Introduction
On 11 June 2010 the Court of Appeal handed down judgment in the
case of Geldof Metaalconstructie NV v. Simon Carves Ltd.
The judgment is important, because it draws together the previous
authorities on the application of the doctrine of equitable
set-off. Although decided in respect of a construction contract, it
is of universal application to all cases where the doctrine can
apply.
Background
The background facts that led to the appeal by Carves were
these:
- Carves were engaged by Ensus in October 2006 to construct a new bioethanol plant at Wilton on Teesside.
- Thereafter, in or about July 2007 Carves entered into a contract with Geldof for the supply only of storage vessels (“Supply Contract”), and the goods were eventually delivered to site in November 2007.
- In or about December 2007 Carves then entered into a separate sub-contract with Geldof based upon the IChemE Yellow Book 3rd Edition for the design and installation of site built tanks (“Installation Contract”).
- It was a common point between the parties that the two contracts were independent of each other and that the only linking factors were that they were between the same parties in relation to the same site and main contract.
- Geldof commenced work on site on or about March 2008 and the parties fell into dispute in December 2008, culminating with Geldof issuing an alleged Notice of Suspension on 23 December 2008 for the non payment by Carves of sums due under both the Supply Contract and the Installation Contract.
- Geldof’s notice stated that it would not return to site unless all the sums due to it under both contracts had been paid.
- Carves responded by serving a Default Notice on 30 December 2008, alleging various breaches of the Installation Contract by Geldof and giving it 14 days in which to rectify those breaches. Geldof responded by letter denying that it was in breach and confirming that it required payment of all the sums stated in its notice, before it would return to site to complete its works under the Installation Contract.
- On 13 January 2009 Carves issued a Termination Notice pursuant to clause 43.2 of the Installation Contract, on the ground that Geldof had failed to make good the alleged breaches.
☆ ☆ ☆ ☆ ☆ ☆ ☆
■ TASKS TO PERFORM:
1. In one to three sentences, explain why the article on the Geldof appeal calls the Court of Appeal's judgment important.
2. Proceed with the article on the Geldof appeal, picking up after its final sentence about the Termination Notice.
The items that come next are separate material and have no connection to the article on the Geldof appeal.
☆ ☆ ☆ ☆ ☆ ☆ ☆
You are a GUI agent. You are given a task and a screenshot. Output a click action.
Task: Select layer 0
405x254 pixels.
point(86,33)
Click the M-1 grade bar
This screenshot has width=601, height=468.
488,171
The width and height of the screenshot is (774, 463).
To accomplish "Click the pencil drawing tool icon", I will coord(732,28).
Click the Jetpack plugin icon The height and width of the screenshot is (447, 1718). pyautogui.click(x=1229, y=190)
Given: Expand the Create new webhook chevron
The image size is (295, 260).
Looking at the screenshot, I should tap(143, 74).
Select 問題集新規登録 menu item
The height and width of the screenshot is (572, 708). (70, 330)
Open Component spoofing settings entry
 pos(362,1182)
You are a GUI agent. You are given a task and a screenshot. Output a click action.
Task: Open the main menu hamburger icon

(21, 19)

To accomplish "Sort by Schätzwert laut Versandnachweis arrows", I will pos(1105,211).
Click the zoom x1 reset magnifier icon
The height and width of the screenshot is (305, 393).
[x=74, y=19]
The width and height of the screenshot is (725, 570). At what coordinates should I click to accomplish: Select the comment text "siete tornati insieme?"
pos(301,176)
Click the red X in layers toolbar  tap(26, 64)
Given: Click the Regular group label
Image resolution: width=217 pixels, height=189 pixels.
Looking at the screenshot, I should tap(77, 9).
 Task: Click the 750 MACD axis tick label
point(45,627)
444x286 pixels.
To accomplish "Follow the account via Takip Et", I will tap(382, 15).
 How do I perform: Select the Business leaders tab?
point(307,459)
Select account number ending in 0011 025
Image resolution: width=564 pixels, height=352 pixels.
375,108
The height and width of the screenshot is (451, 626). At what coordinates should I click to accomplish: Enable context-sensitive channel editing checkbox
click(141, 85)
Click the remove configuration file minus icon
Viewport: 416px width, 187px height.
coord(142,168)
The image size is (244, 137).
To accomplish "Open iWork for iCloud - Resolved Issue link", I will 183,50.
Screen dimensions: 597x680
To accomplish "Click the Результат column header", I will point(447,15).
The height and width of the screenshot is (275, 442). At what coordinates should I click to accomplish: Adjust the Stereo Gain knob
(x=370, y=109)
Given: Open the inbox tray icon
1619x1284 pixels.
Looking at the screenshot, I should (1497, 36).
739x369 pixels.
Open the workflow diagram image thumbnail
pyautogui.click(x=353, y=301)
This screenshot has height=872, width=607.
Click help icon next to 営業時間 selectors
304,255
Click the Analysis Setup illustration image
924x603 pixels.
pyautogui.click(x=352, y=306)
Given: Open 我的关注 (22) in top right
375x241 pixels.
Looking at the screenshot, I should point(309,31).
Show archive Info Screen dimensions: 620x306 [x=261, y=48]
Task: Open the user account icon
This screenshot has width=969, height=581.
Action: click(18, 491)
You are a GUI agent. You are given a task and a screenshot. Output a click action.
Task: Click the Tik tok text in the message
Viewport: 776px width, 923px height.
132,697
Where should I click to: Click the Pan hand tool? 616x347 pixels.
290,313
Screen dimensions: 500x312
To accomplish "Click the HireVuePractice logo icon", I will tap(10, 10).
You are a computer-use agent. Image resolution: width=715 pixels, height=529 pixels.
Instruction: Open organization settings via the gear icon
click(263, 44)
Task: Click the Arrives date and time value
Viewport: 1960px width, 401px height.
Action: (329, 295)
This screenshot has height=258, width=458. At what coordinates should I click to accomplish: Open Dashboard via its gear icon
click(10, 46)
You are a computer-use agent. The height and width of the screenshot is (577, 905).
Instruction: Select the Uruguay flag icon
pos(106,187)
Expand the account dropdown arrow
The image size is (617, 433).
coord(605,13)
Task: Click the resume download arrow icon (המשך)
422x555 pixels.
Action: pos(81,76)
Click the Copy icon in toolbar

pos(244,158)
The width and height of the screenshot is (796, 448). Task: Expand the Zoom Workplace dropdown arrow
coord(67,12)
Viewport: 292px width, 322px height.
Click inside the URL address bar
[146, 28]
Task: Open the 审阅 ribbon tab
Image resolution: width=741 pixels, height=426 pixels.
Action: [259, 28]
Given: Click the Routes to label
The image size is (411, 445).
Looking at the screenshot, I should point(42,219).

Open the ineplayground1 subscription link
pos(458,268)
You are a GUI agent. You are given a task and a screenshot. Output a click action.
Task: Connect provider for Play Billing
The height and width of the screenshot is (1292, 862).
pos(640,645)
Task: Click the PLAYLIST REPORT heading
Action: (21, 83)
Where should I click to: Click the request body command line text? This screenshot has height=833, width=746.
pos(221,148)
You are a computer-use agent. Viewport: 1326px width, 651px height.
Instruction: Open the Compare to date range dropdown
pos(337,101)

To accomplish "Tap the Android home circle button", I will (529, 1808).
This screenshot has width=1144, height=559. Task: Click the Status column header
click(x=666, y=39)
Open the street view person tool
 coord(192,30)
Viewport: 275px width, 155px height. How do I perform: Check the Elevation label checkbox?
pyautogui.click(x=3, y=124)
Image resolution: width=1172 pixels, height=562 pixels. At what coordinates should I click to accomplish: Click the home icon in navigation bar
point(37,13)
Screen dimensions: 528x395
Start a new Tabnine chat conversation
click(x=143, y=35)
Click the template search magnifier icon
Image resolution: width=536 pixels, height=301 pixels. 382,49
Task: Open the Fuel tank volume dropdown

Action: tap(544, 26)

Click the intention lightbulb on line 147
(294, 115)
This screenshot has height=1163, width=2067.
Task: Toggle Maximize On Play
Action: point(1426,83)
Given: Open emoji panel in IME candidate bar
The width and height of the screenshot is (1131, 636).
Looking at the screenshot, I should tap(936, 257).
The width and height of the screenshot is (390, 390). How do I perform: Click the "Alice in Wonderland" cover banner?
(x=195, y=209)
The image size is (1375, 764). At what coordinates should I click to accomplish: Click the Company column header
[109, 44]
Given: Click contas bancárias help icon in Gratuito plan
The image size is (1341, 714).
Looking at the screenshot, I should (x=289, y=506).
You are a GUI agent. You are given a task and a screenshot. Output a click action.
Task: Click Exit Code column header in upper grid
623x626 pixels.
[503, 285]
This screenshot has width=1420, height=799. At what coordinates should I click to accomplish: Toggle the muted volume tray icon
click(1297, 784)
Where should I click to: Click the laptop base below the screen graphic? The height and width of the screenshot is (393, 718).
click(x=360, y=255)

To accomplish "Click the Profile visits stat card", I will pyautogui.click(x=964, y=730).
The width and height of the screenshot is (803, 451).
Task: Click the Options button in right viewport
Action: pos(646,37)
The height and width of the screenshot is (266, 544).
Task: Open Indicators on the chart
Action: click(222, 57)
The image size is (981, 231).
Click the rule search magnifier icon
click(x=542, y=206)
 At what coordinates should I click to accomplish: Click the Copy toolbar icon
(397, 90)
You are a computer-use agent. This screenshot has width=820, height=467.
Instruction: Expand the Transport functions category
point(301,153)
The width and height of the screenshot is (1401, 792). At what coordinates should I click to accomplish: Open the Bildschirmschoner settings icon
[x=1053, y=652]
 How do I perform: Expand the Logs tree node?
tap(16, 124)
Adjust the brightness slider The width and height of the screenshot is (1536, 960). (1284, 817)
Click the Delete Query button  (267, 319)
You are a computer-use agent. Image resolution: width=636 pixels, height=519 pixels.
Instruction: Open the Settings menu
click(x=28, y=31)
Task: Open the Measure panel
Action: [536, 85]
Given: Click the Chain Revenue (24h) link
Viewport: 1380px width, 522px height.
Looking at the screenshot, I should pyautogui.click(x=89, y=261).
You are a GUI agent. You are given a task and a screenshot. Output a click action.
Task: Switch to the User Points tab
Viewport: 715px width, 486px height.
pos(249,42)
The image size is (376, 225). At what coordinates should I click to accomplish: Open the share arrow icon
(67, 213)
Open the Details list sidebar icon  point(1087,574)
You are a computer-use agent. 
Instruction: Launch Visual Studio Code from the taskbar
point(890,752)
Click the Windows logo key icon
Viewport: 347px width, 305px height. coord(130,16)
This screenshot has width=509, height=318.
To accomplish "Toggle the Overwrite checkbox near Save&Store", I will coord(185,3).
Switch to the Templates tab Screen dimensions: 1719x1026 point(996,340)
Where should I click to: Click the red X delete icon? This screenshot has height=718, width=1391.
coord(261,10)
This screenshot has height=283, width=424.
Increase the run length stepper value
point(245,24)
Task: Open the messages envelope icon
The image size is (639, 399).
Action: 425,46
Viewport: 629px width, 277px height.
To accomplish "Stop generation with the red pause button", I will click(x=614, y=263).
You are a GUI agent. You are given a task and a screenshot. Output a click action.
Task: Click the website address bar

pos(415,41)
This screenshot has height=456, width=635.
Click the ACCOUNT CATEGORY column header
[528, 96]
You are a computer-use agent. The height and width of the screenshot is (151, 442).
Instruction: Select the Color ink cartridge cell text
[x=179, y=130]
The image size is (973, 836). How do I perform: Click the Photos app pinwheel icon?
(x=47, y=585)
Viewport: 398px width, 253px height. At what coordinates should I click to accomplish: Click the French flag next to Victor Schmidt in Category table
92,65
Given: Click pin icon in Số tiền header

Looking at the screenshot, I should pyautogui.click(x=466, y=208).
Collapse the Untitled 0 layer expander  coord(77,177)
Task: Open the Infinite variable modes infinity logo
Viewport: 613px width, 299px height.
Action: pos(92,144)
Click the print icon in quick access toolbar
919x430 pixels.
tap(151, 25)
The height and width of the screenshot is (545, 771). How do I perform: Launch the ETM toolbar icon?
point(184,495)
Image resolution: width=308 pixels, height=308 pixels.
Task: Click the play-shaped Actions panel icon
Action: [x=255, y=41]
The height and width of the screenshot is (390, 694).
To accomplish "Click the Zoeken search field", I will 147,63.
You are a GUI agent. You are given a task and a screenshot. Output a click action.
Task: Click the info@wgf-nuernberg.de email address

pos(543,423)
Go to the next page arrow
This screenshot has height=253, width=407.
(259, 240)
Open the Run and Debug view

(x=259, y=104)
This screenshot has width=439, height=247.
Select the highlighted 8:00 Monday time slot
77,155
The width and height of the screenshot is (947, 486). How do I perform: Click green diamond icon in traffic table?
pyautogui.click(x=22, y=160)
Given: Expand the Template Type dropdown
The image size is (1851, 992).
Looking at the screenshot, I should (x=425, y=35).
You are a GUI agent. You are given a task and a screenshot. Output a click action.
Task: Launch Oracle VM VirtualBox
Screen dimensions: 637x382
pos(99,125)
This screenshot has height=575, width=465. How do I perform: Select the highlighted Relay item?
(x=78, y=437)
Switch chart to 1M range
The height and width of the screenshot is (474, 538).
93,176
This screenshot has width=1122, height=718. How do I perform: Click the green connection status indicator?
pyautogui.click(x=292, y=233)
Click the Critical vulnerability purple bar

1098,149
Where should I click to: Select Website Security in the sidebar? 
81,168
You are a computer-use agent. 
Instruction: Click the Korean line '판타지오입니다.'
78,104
☆ ☆ ☆ ☆ ☆ ☆ ☆
■ EXPECTED RESULTS:
1. The judgment is important because it draws together the previous authorities on the application of the doctrine of equitable set-off. Although it was decided in respect of a construction contract, it applies universally to all cases where that doctrine can apply.

2.
- Carves also argued later, that in the alternative Geldof had repudiated the Installation Contract by unlawfully suspending work and demanding sums due under the Supply Contract, as a condition precedent to it returning to site to complete its works under the Installation Contract and that Carves’ Termination Notice of 13 January 2009 served as confirmation of Carves’ acceptance of that repudiation.
The action
On 23 April 2009 Geldof issued proceedings, but only in
respect of sums due under the Supply Contract.
Carves responded saying it had a contractual right of set-off pursuant to clause 24 of the Supply Contract and/or in the alternative and equitable right of set-off, for the rectification of defects and the additional costs of completing the works under the Installation Contract, consequential upon Geldof’s repudiation/ Carves determination of Geldof’s employment. Clause 24 said:
“[Carves] without waiver or limitation of any rights or remedies of [Carves] shall be entitled from time to time to set off against the Purchase Order Price any sums lawfully due from [Geldof] to [Carves] whether under this Purchase Order or otherwise.”
Manchester TCC heard an application for summary judgment on 29 September 2009. Geldof argued that Carves could not rely clause 24 because that wording was not sufficiently wide to encompass unliquidated claims for damages that had not be adjudicated upon[1] and Carves had no right to a claim of equitable set-off because there was insufficient proximity between the Supply and Installation contracts. For its part, Carves argued that as regards clause 24, to give logical meaning to the provision it must be interpreted as intended to expand Carves’ rights at common law and as such, it was wide enough to catch Carves’ claims for unliquidated damages, insofar as those claims were ones that were legitimate heads of claim recognisable at law. As regards its alternative claim for equitable set-off, Carves argued that there was sufficient proximity and connection between the two contracts, because they related to claims between the same parties in respect of the same site and project. Moreover, Geldof had itself placed that question beyond doubt by linking the two in its Notice of Suspension, given its demand for payment due under both contracts as a condition precedent to its return to site to complete the works under the Installation Contract.
HH Judge Raynor QC gave judgment for Geldof in the sum of €1,329,437.55. On the question of clause 24, the learned judge held that it was not wide enough to encompass claims for unliquidated damages that had not been adjudicated upon. In respect of Carves’ alternative claim for a right of equitable set-off, he held that there was insufficient proximity between the contracts for the doctrine to apply.
The appeal
In a unanimous decision, the Court of Appeal allowed the appeal and
gave judgment in Carves’ favour on both grounds of appeal,
the leading speech being given by Rix LJ, with whom Maurice Kay LJ
(Vice President of the Court of Appeal Civil Division) and Patten
LJ concurred.
On the question of clause 24, the court held that:
“The ultimate question is therefore one of construction: does
the phrase “all amounts lawfully due” mean amounts which have been
adjudicated or agreed to be due, or does it mean amounts which are
claimed to be due and which are recognised or recognisable at law?
It seems to me that either is possible as a matter of language, but
that business sense and the intended width of the clause points to
the latter conclusion……….Therefore, for this reason too [Carves] is
in my judgment entitled to set off its counterclaim, even if I am
wrong to think it fell within the scope of equitable
set-off.”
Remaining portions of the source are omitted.